=== DATA RECORDS ===

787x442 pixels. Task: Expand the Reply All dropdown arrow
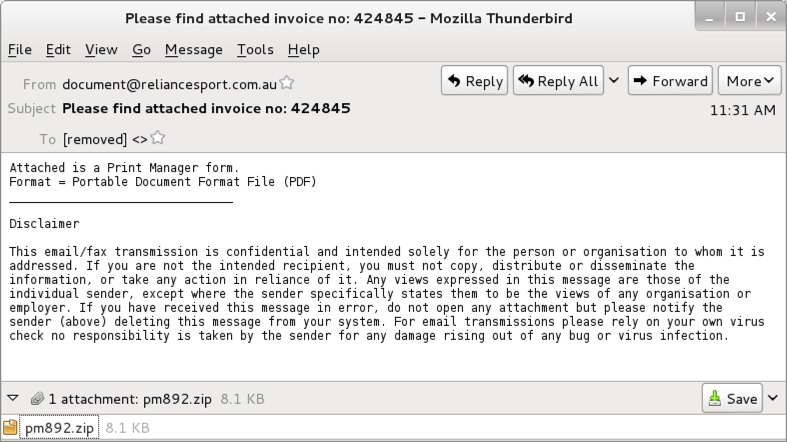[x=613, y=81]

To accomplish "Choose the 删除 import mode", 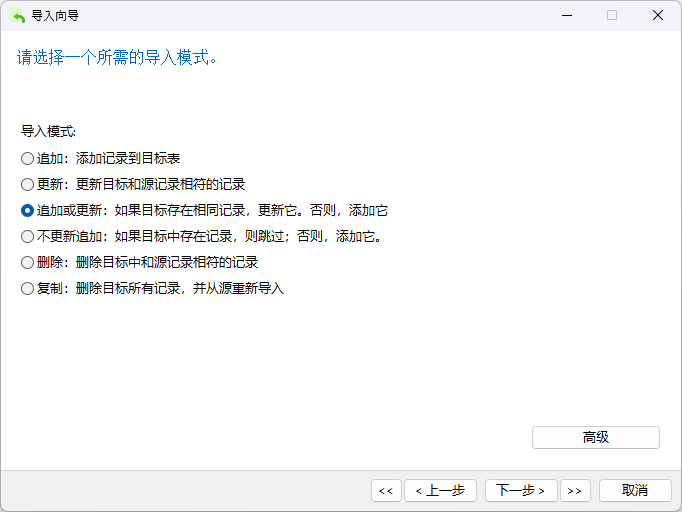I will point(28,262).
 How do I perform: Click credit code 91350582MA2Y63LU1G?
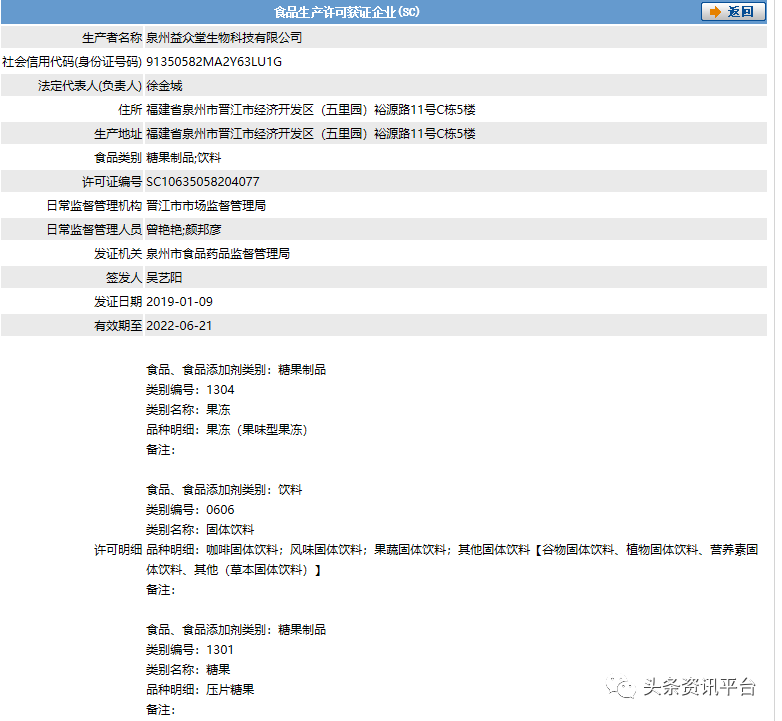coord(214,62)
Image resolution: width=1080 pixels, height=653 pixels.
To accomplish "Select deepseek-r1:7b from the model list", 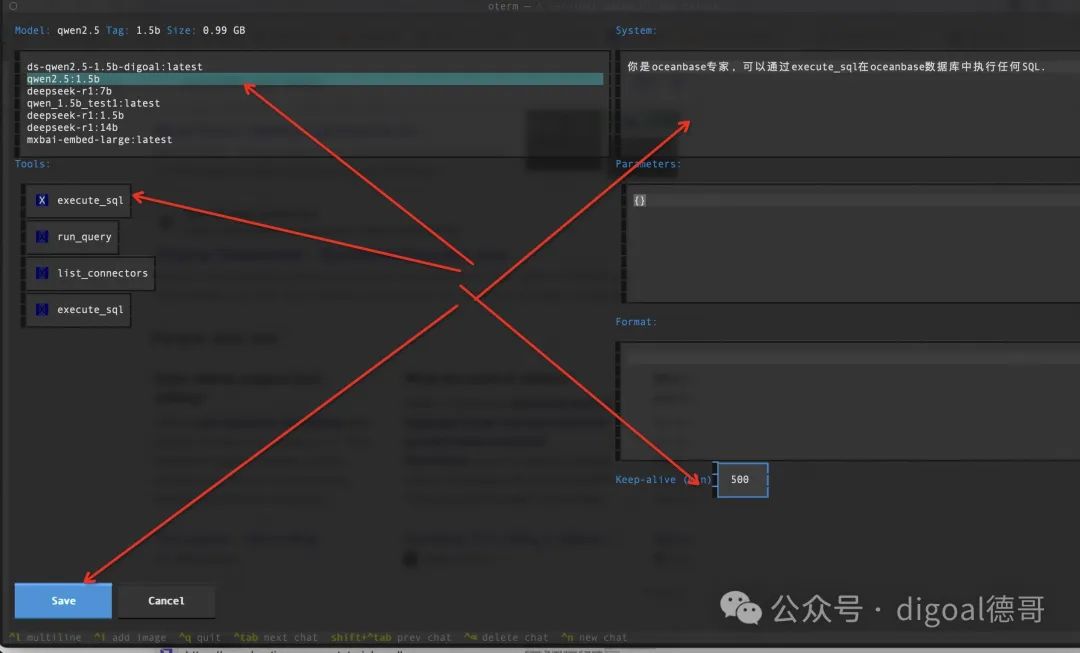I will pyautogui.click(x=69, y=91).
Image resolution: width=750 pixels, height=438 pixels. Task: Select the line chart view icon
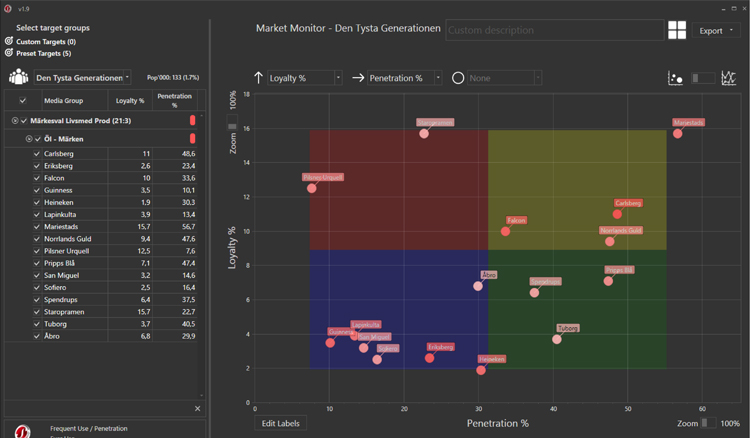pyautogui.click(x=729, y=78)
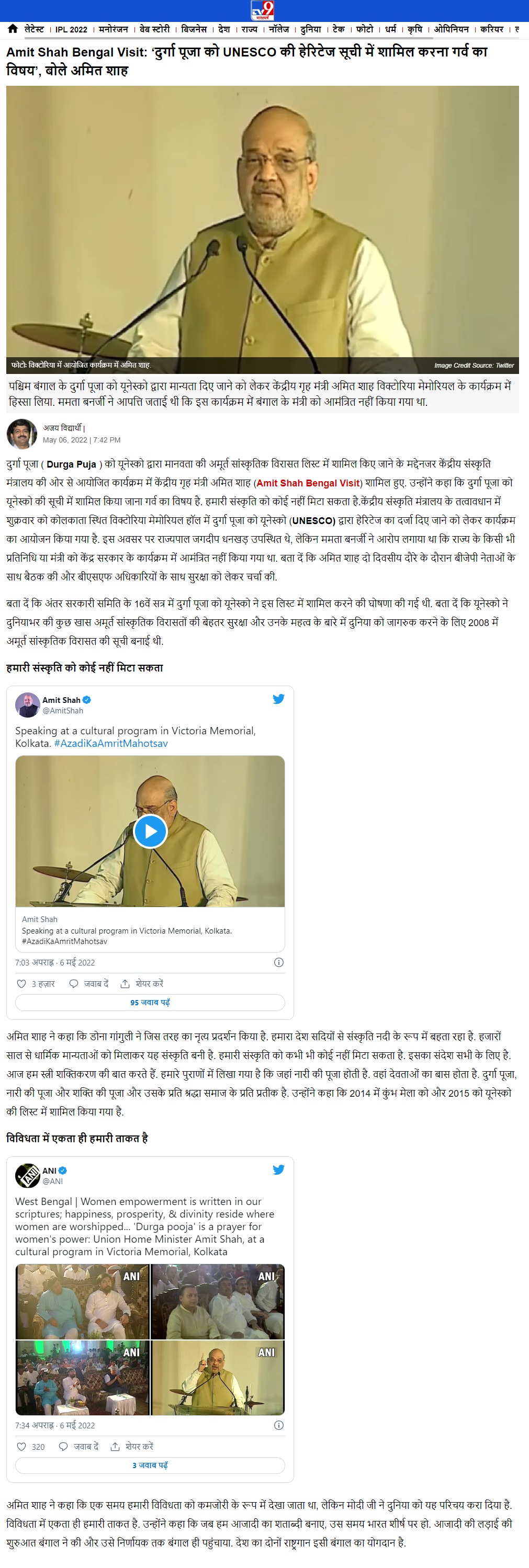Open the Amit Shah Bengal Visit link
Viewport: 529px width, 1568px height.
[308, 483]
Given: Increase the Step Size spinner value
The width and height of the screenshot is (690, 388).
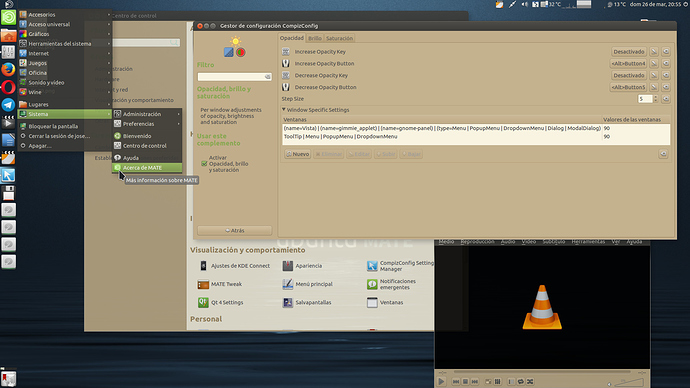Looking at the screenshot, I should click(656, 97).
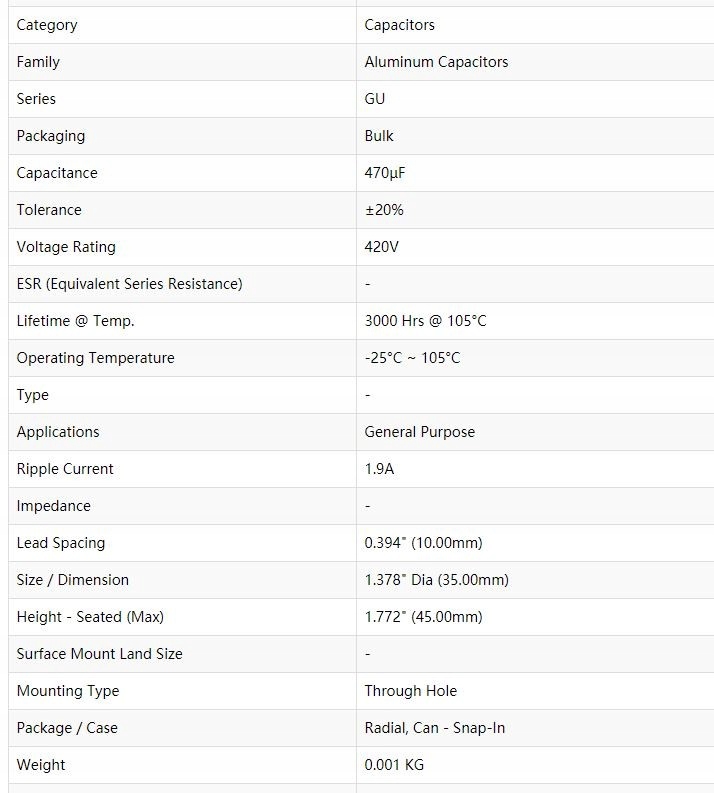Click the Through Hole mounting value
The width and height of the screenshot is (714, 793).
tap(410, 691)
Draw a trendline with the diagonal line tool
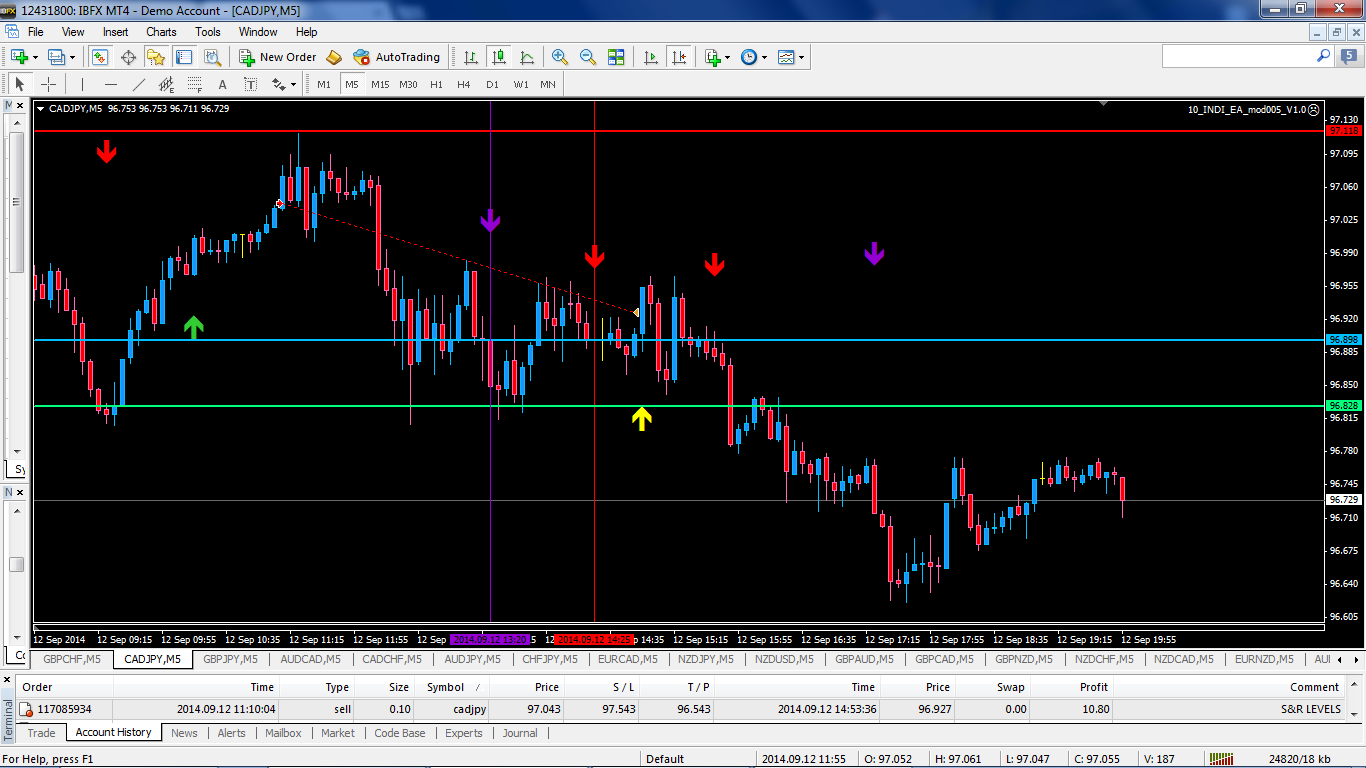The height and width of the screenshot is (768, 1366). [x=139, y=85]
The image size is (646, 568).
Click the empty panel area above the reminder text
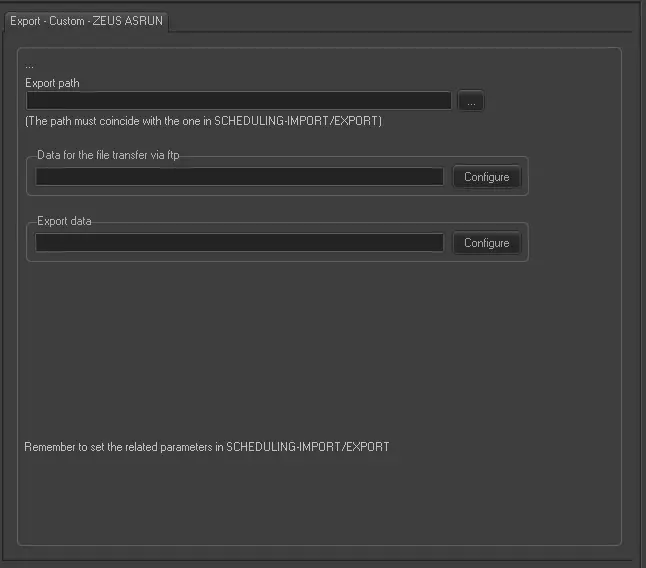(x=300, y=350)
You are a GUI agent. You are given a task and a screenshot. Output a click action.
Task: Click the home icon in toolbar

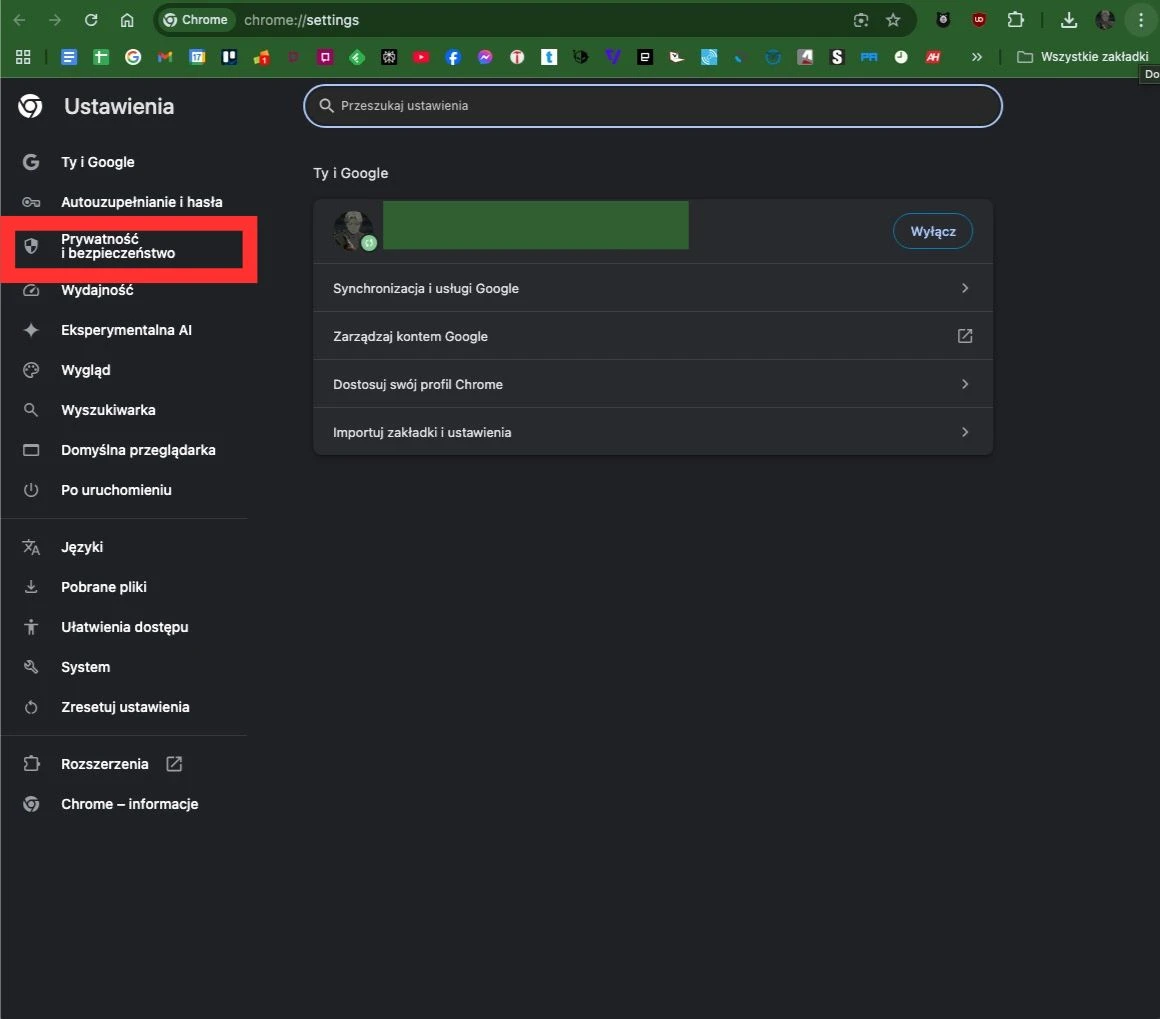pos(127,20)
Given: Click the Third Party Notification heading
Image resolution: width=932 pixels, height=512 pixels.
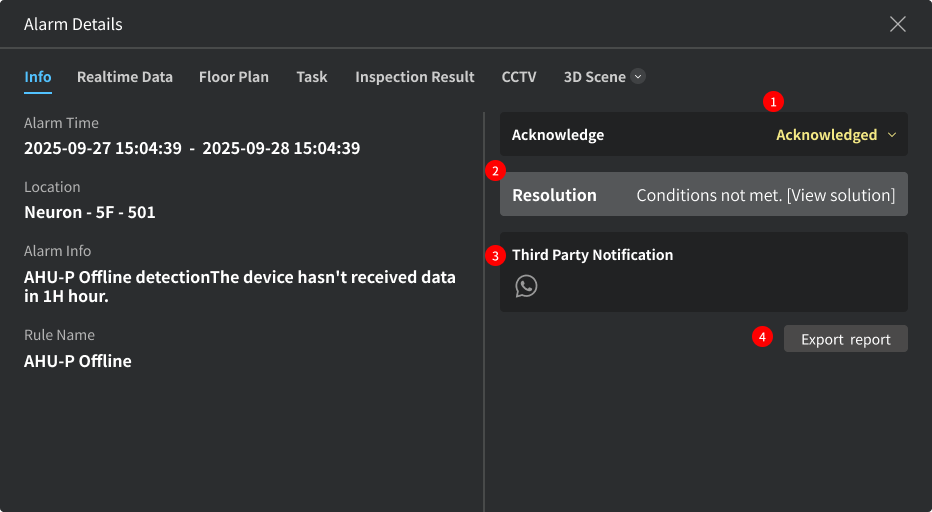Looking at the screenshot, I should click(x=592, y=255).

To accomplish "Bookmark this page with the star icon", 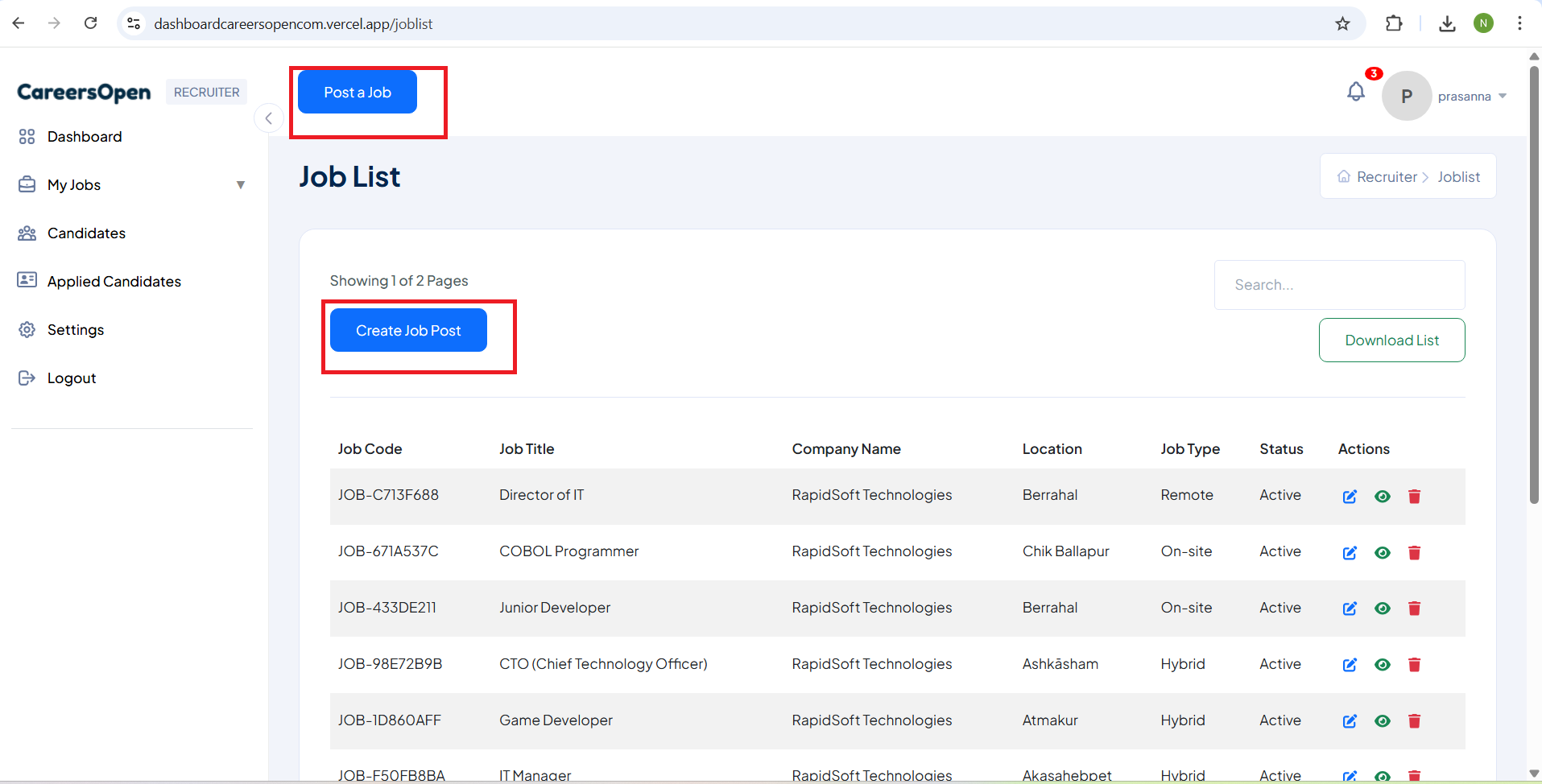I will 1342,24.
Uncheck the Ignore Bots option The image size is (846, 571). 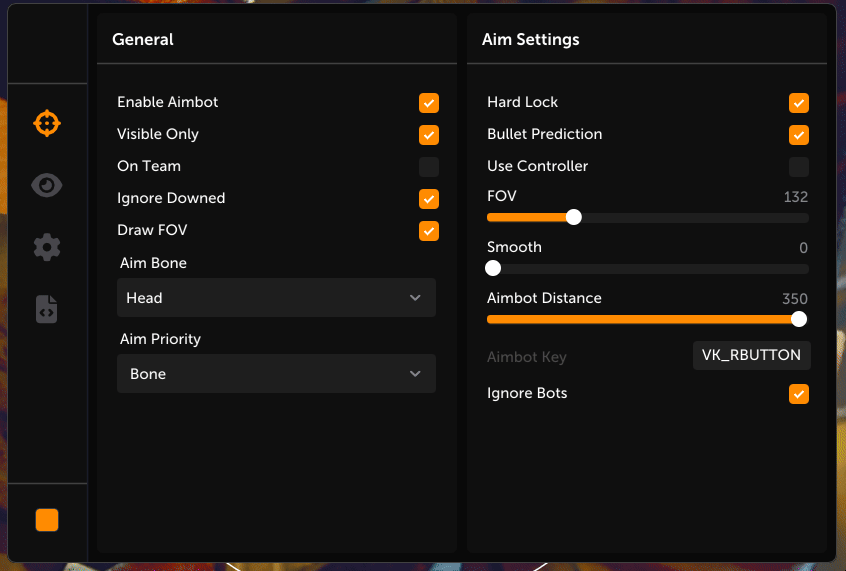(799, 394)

=== BRIEF ===
Reproduce exactly, with no pictures, the lines above from the one holding "Draw a trendline with the diagonal line tool" to the one holding "You are a GUI", inclusive.

=== TASK OUTPUT ===
Draw a trendline with the diagonal line tool
The height and width of the screenshot is (768, 1366). [x=139, y=85]
The image size is (646, 568).
Click the empty panel area above the reminder text
(x=300, y=350)
You are a GUI agent. You are given a task and a screenshot. Output a click action.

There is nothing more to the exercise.